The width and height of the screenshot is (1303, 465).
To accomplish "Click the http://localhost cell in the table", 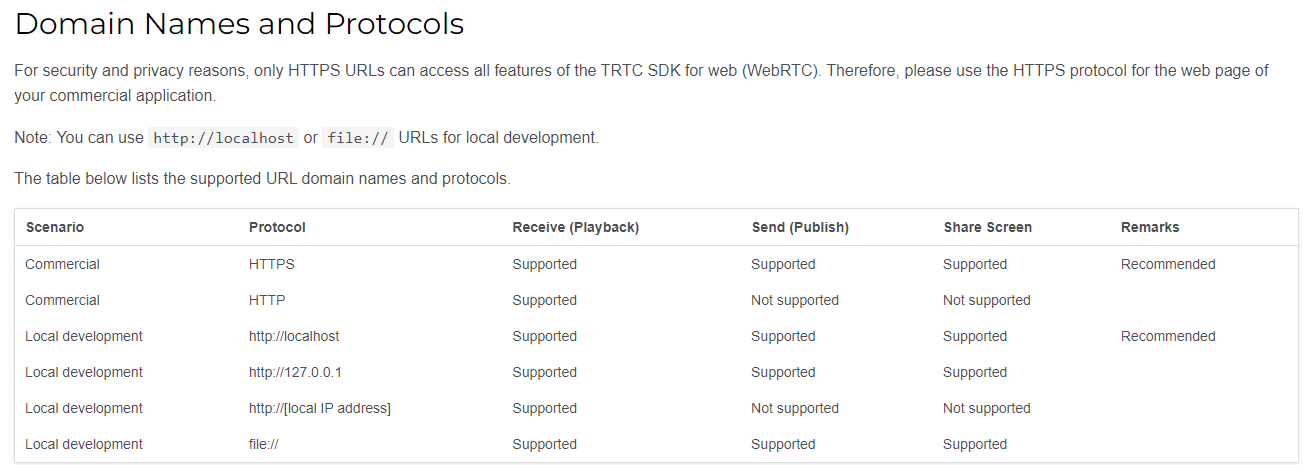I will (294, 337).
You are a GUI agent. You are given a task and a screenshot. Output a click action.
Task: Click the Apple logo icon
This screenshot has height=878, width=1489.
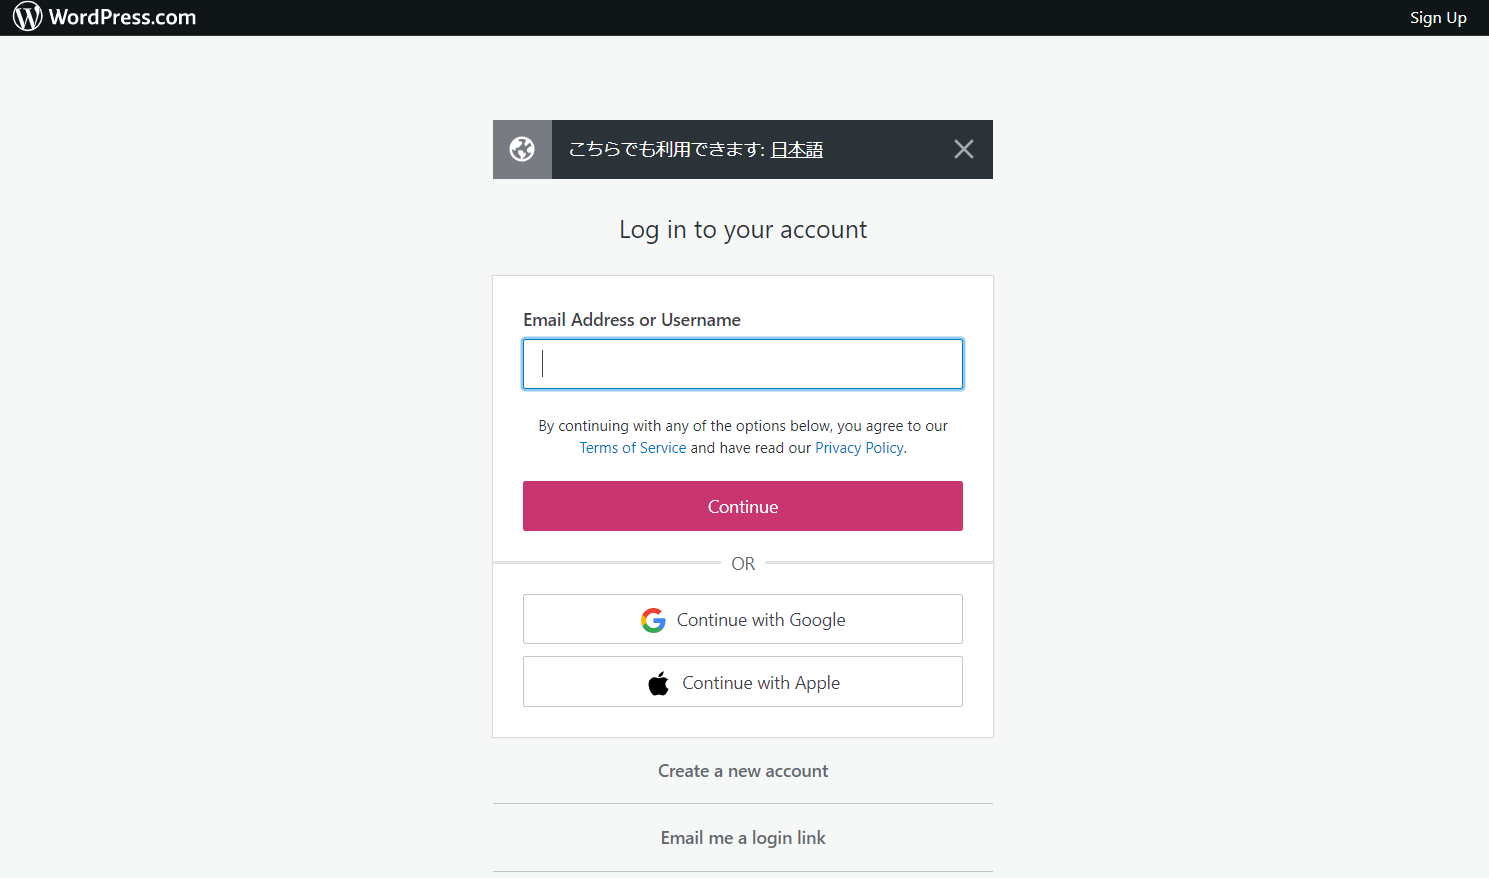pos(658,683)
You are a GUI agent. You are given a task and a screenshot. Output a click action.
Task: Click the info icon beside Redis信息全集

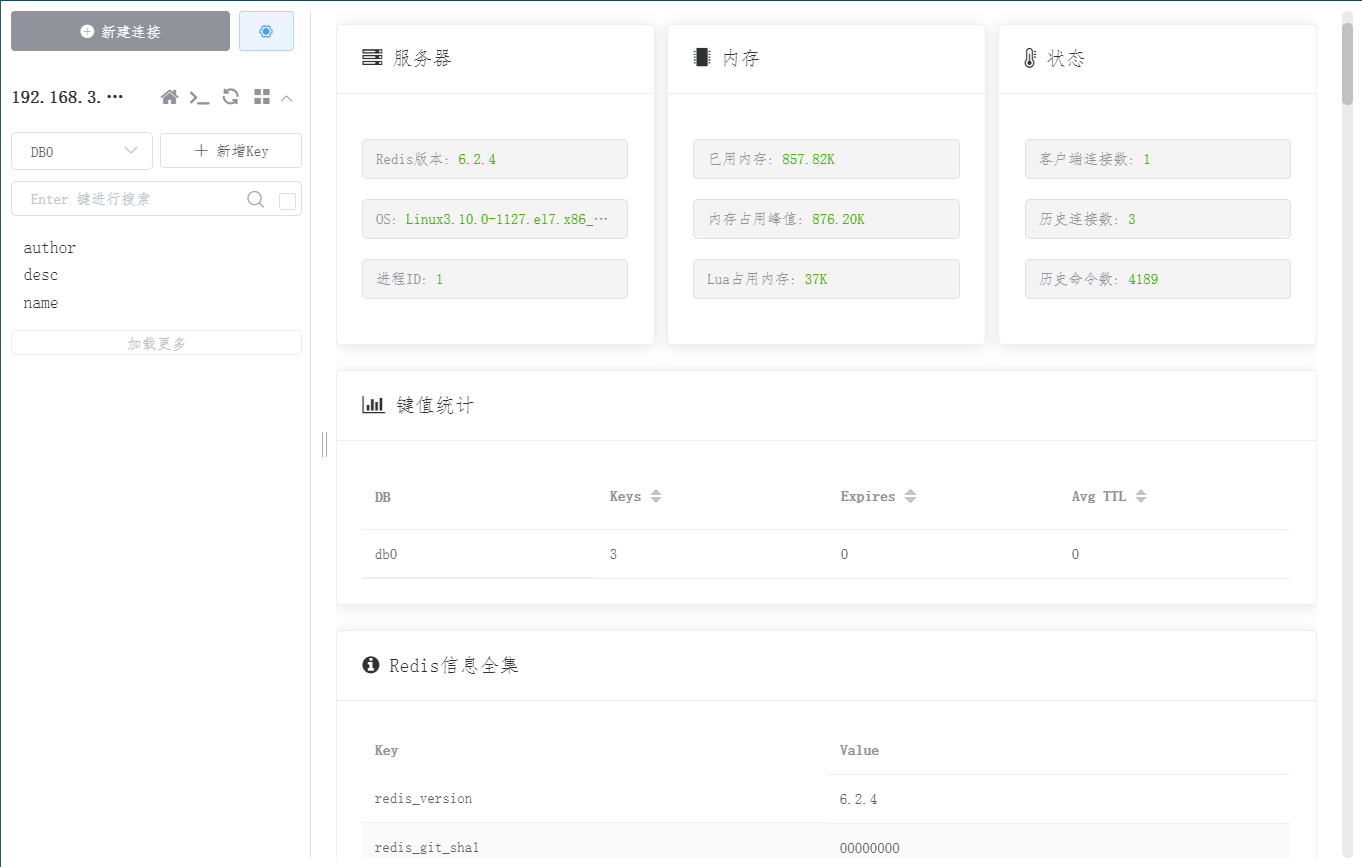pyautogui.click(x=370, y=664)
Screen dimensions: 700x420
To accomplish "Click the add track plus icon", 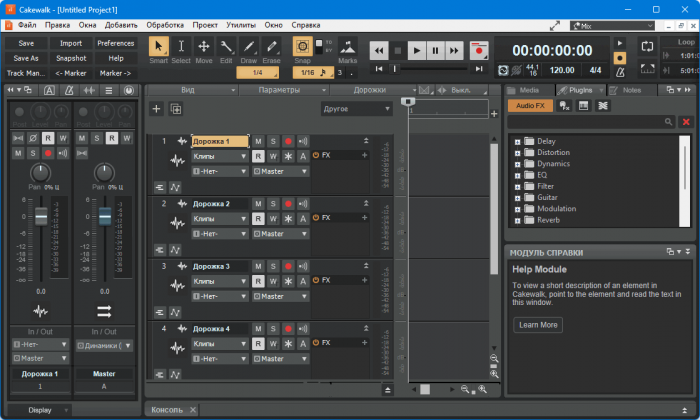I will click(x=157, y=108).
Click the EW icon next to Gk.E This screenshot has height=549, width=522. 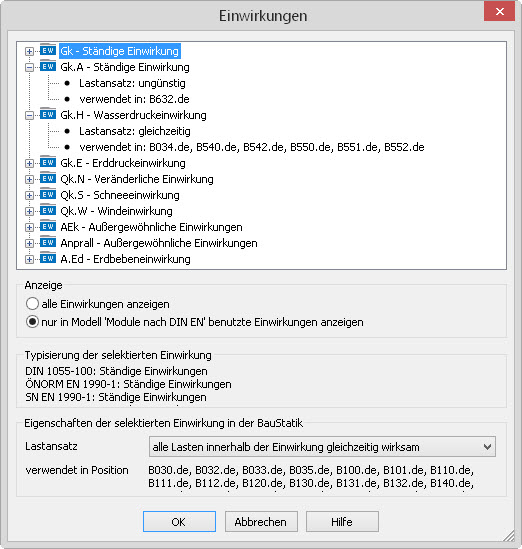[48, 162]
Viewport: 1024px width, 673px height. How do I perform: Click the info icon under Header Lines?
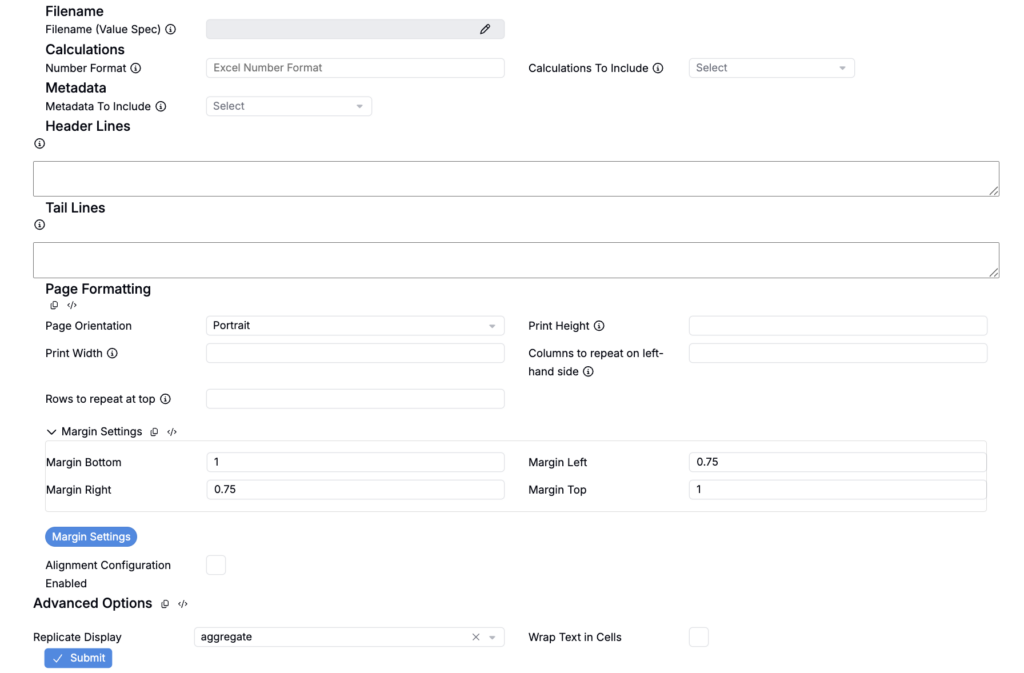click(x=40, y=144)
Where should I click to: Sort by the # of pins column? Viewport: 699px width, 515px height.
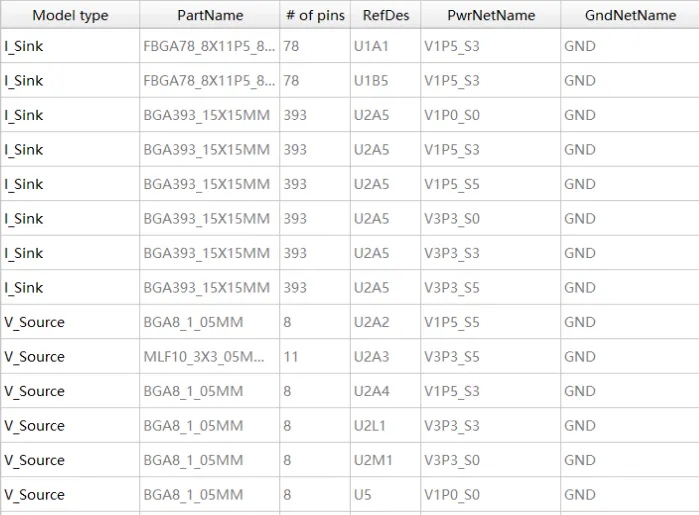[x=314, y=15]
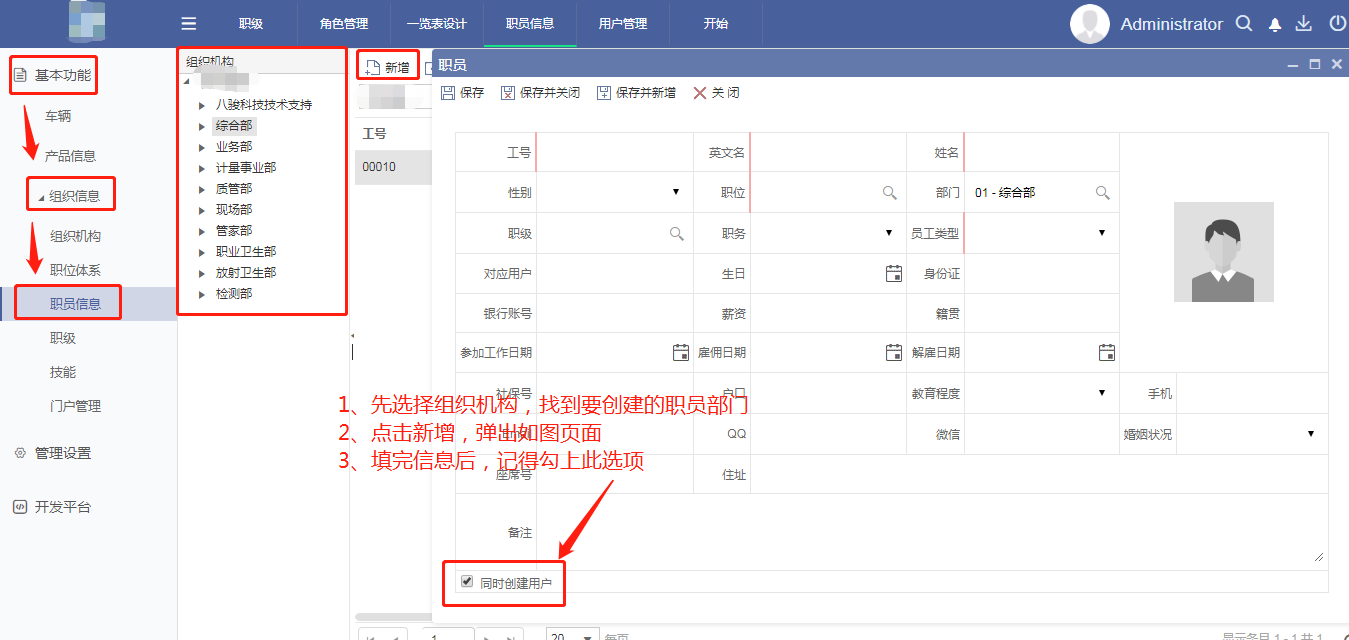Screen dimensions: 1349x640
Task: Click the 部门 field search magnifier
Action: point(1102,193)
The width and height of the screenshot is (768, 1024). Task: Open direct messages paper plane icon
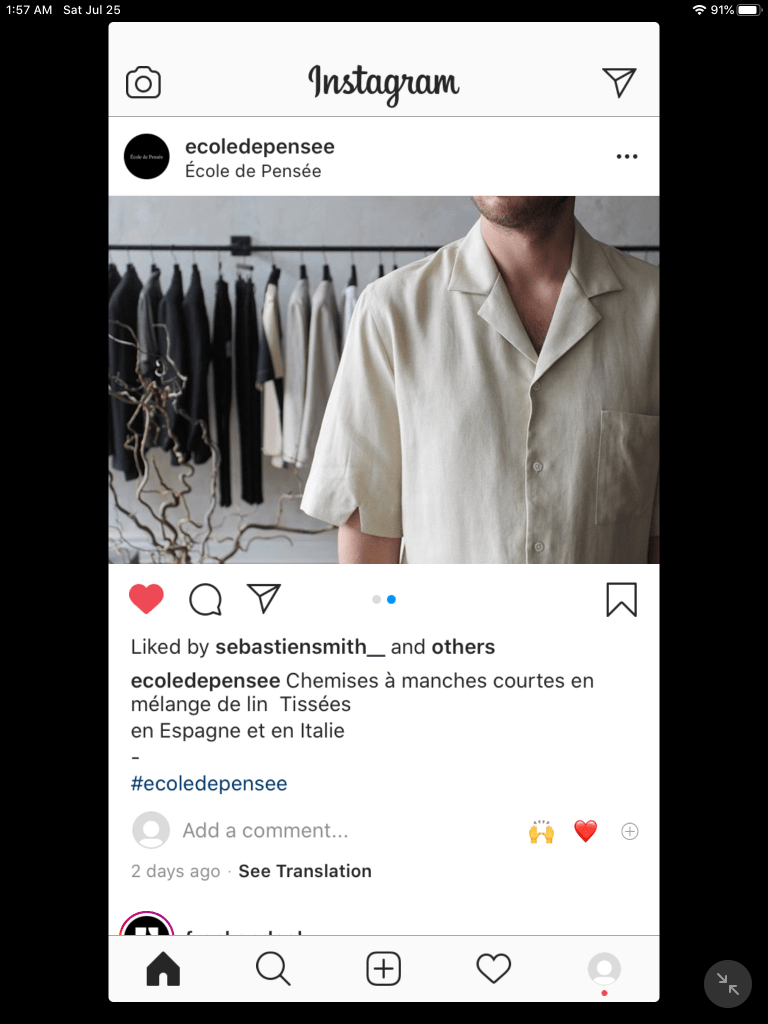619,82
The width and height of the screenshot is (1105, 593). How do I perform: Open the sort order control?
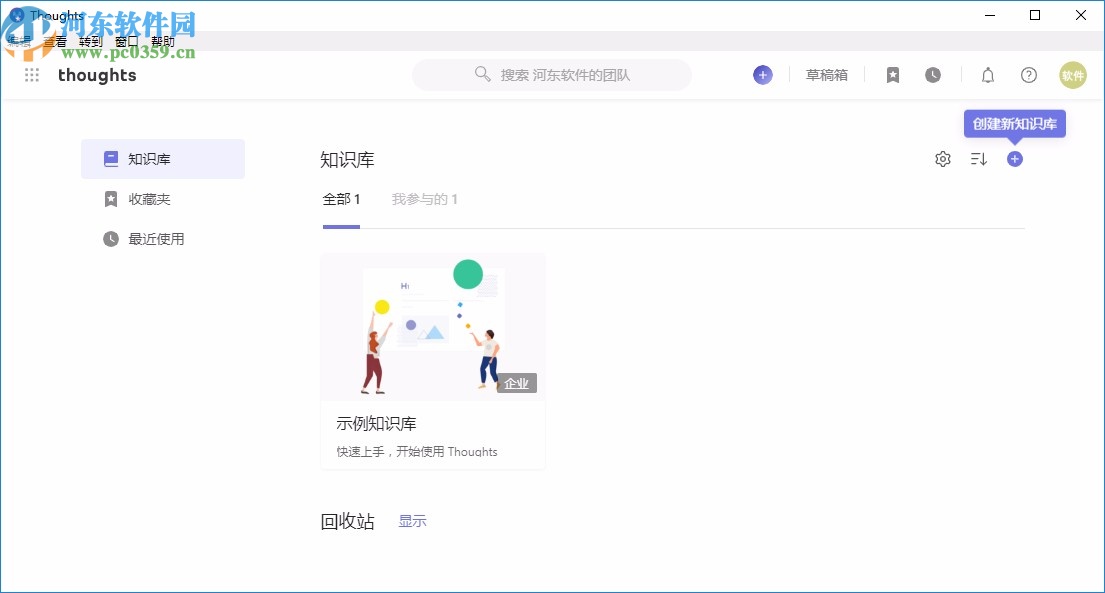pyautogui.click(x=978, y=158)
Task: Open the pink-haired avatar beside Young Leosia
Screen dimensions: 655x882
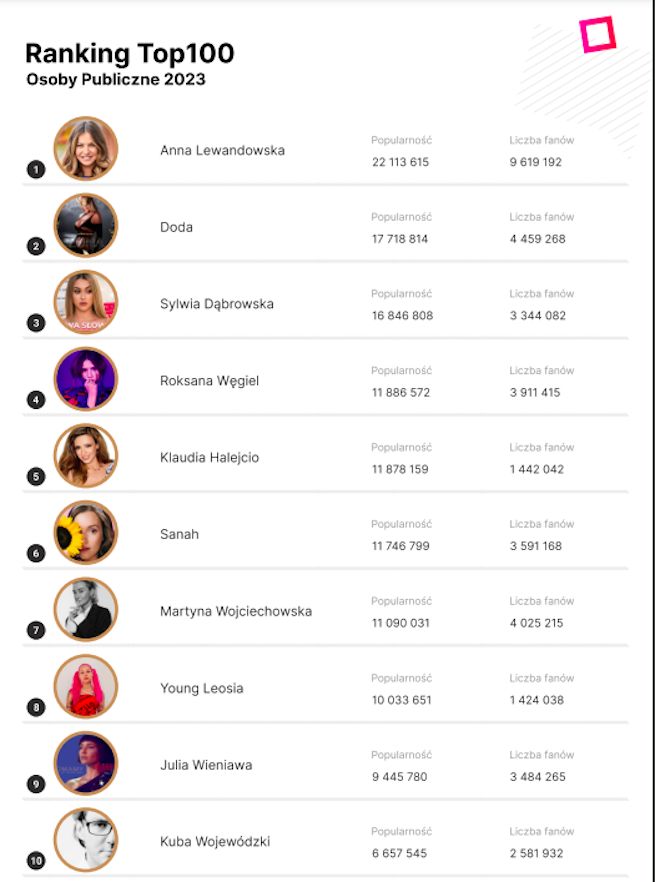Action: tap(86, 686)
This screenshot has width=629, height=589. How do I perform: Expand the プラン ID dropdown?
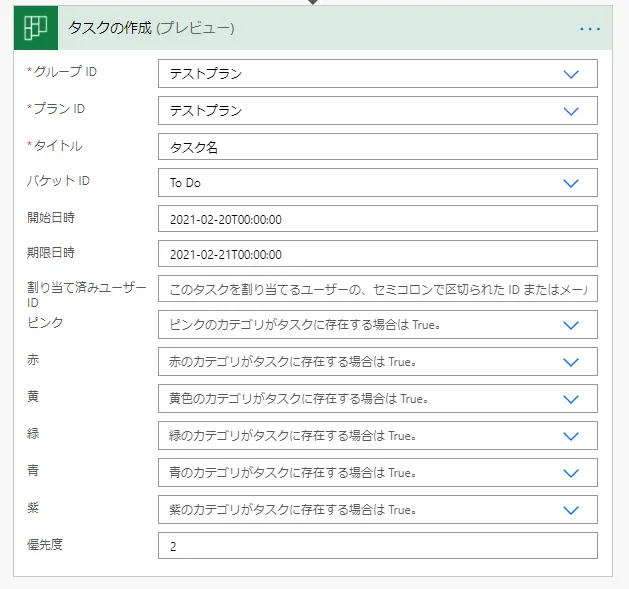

========================================

* _What is being asked_: The answer must be the exact lines from the line with "The width and height of the screenshot is (1105, 593)." to the final line of the data, both ends included, with no pictures.

* _Solved problem_:
The width and height of the screenshot is (1105, 593). How do I perform: Open the sort order control?
pyautogui.click(x=978, y=158)
Task: Open the pink-haired avatar beside Young Leosia
Screen dimensions: 655x882
Action: tap(86, 686)
This screenshot has width=629, height=589. How do I perform: Expand the プラン ID dropdown?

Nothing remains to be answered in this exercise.